Через десяток минут Самгин сидел в вагоне второго класса. Вагон был старый, изъездился, скрипел, гремел и подпрыгивал до того сильно, как будто хотел соскочить с рельс. Треск и судороги его вызвали у Самгина впечатление легкости, ненадежности вагона, туго нагруженного людями. Три лампочки – по одной у дверей, одна в средине вагона – тускло освещали людей на диванах, на каждом по три фигуры, люди качались, и можно было подумать, что это они раскачивают вагон. Самгина толкала, наваливаясь на его плечо, большая толстая женщина в рыжей кожаной куртке с красным крестом на груди, в рыжем берете на голове; держа на коленях обеими руками маленький чемодан, перекатывая голову по спинке дивана, посвистывая носом, она спала, ее грузное тело рыхло колебалось, прыжки вагона будили ее, и, просыпаясь, она жалобно вполголоса бормотала:
– Ах, боже мой, пардон…
У окна сидел и курил человек в поддевке, шелковой шапочке на голове, седая борода его дымилась, выпуклыми глазами он смотрел на человека против него, у этого человека лицо напоминает благородную морду датского дога – нижняя часть слишком высунулась вперед, а лоб опрокинут к затылку, рядом с ним дремали еще двое, один безмолвно, другой – чмокая с сожалением и сердито. Сумрак показывал всех людей уродливыми, и это очень совпадало с настроением Самгина, – он чувствовал себя усталым, разбитым, встревоженным и опускающимся в бессмыслицу Иеронима Босха. Грустно вспоминался маленький городок, прикрепленный к земле десятком церквей, теплый, ласковый дом Денисова, умный красавец Фроленков.
Человек с лицом дога, окутанный клетчатым пледом, вполголоса говорил:
– Понимаешь – хозяин должен знать хозяйство, а он – невежда, ничего не знает. Закладывали казармы императорских стрелков, он, конечно, присутствовал. «Удивительное, говорит, дело: кладут в одно место всякую дрянь, поливают чем-то, и выходит крепко».
– Постой, погоди, – басом и с радостью негромко вскричал седобородый. – Это же – замечательно, это его представление о государстве!
– Ну, он едва ли способен на иронию!
«Это о царе говорят», – решил Самгин, закрывая глаза. В полной темноте звуки стали как бы отчетливей. Стало слышно, что впереди, на следующем диване, у двери, струится слабенький голосок, прерываемый сухим, негромким кашлем, – струится, выговаривая четко.

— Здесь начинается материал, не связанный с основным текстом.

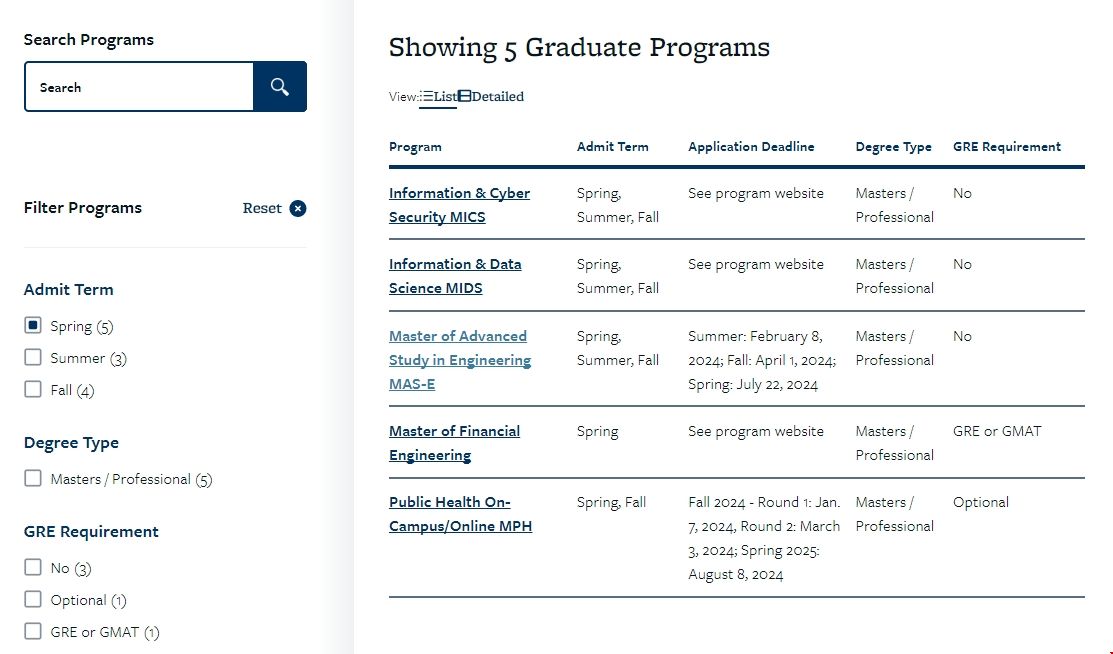This screenshot has width=1113, height=654.
Task: Select the Optional GRE requirement checkbox
Action: [x=33, y=600]
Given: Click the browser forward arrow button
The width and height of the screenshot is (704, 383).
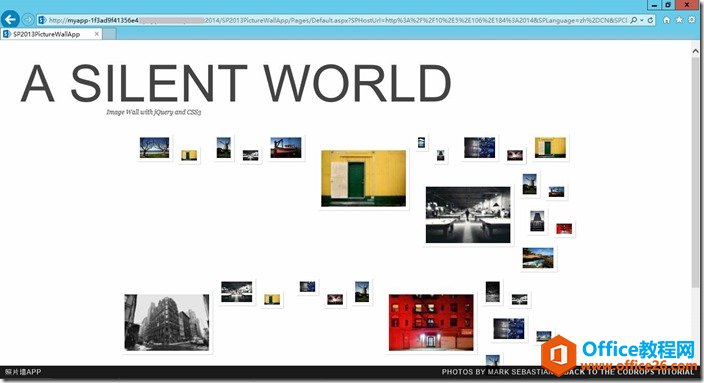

– Мы почти уже колония. Металлургия наша на 67 процентов в руках Франции, в деле судостроения французский капитал имеет 77 процентов. Основной капитал всех банков наших 585 миллионов, а иностранного капитала в них 434; в этой – последней – сумме 232 миллиона – французских.
«Вероятно, какой-нибудь нищий, – подумал Самгин. – Еще один Тагильский, помешанный на цифрах».

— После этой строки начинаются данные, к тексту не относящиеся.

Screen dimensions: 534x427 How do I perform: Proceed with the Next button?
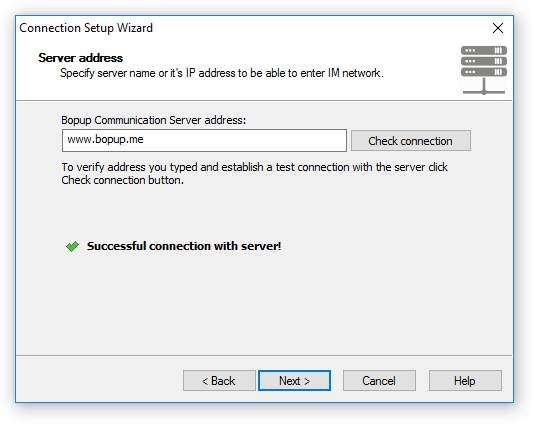click(294, 381)
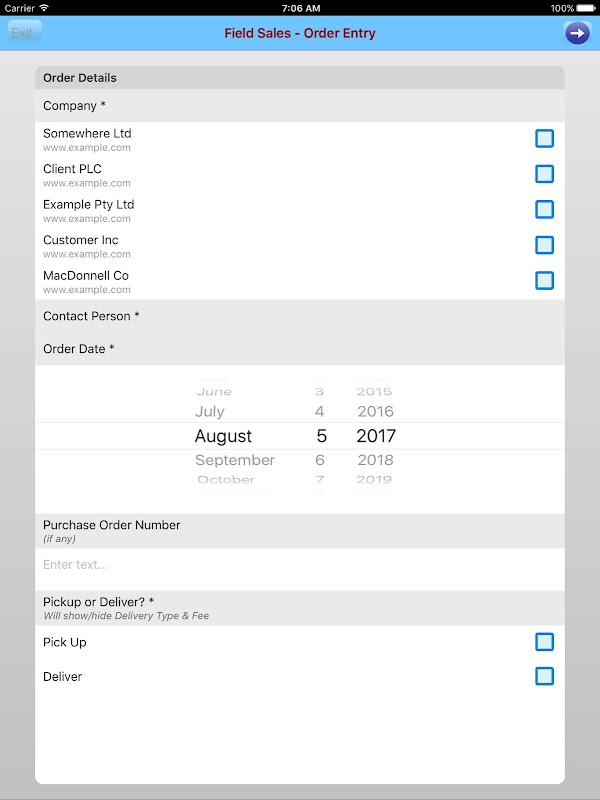Choose year 2016 in date picker
600x800 pixels.
pyautogui.click(x=375, y=412)
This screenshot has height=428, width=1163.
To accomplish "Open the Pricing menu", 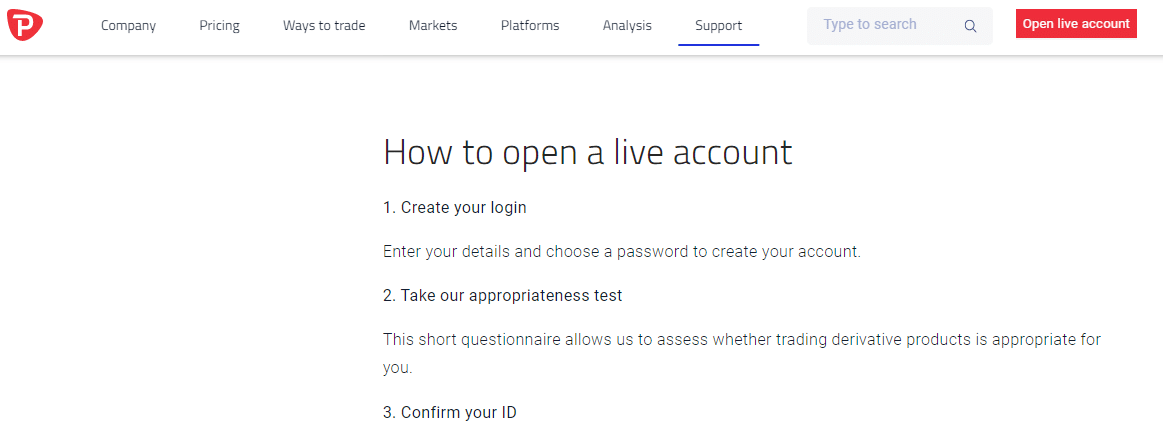I will [x=220, y=26].
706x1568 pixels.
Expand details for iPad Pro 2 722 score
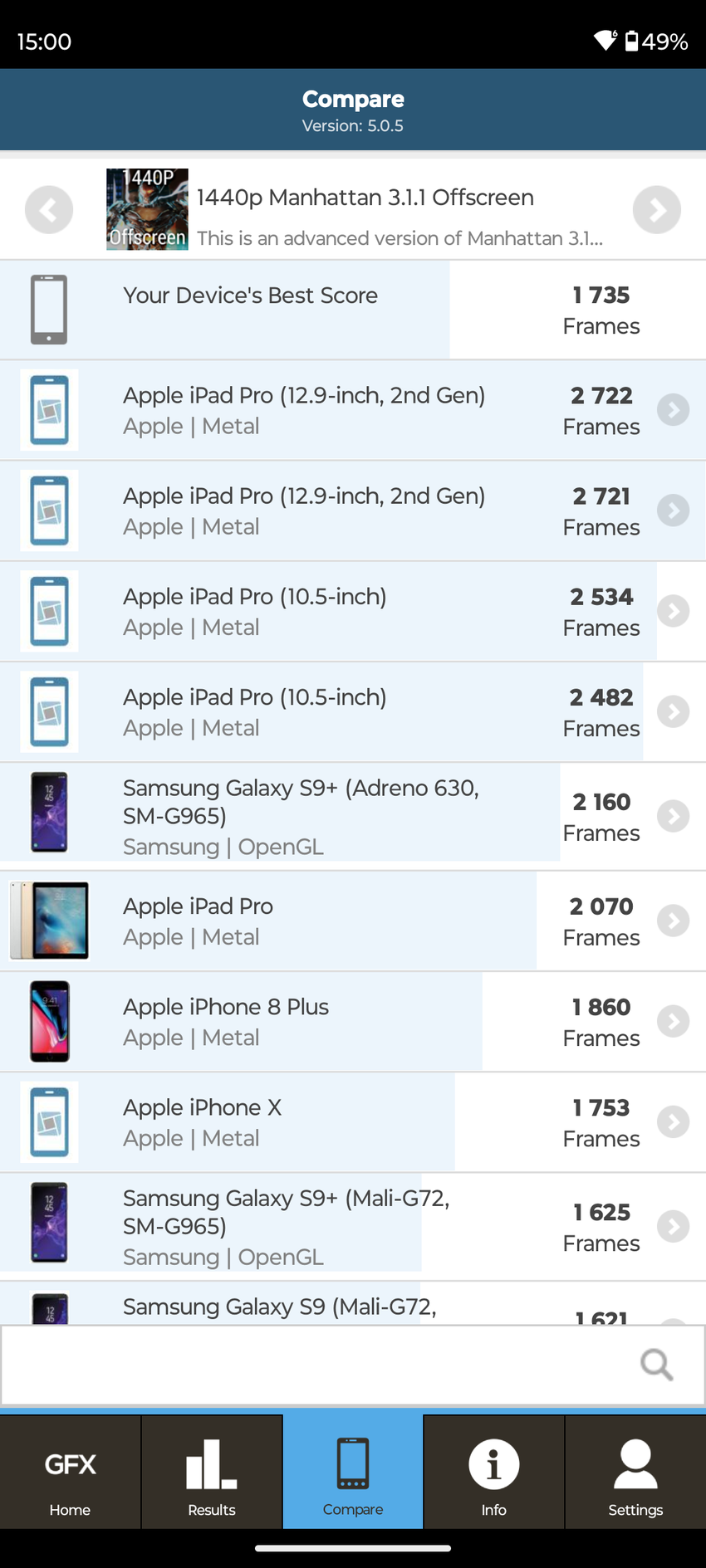[x=673, y=410]
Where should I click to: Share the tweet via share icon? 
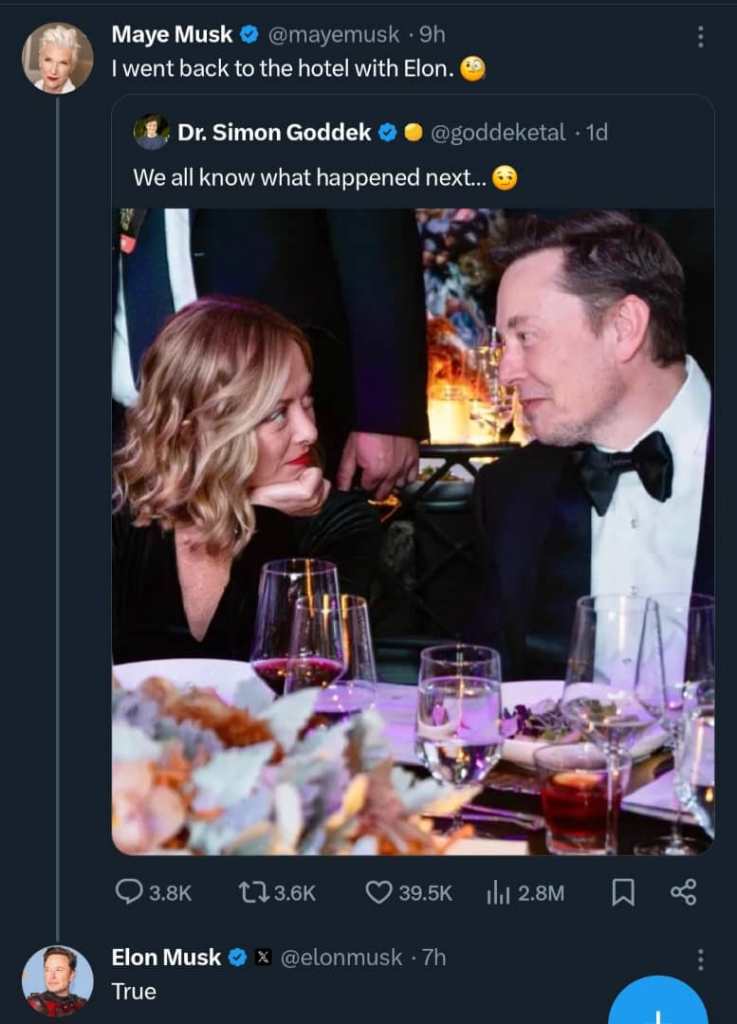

– Мы воюем потому, что господин Пуанкаре желает получить реванш за 71 год, желает получить обратно рудоносную местность, отобранную немцами сорок три года тому назад. Наша армия играет роль наемной…
Негромкую речь прервал возмущенный возглас:
– Ах, вот в чем дело! Вы излагаете воззрения анархиста Ленина, да? Вы – так называемый большевик?
– Нет, я не большевик.
– О, полноте! Я – грамотен…
– Но Ленин – человек, который отлично умеет считать…
– Подожди, Игорь, – вмешался третий голос, а четвертый сказал басовито:
– Поспорить – успеем.
– Так, говорите, – Ленин?
– Считают у нас – плохо, – сказал седобородый, кивнув головой.
– Основная наша промышленность – текстиль – вся в наших руках!
– То есть в руках Второвых и Рябушинских.
– Ну, а – как же иначе?
Снова и сначала невнятно, сквозь оживленные голоса, пробился слабый голос, затем Самгин услышал:
– Если откинуть фантастическую идею диктатуры пролетариата – у Ленина многому могли бы поучиться наши министры, он экономист исключительных знаний и даровитости… Да, на мой взгляд, и диктатура рабочего класса…
Резко свистнул локомотив и тотчас же как будто наткнулся на что-то, загрохотали вагоны, что-то лопнуло, как выстрел, заскрежетал тормоз, кожаная женщина с красным крестом вскочила на ноги, ударила Самгина чемоданом по плечу, закричала:
– Ой, боже мой, боже мой, – что это, что?
Все люди проснулись, вскочили на ноги, толкая друг друга, побежали к дверям.
– Крушение, – сказал Самгин, плотно прижимаясь к спинке дивана, совершенно обессиленный встряской, треском, паникой людей. Кто-то уже успокаивал взволнованных.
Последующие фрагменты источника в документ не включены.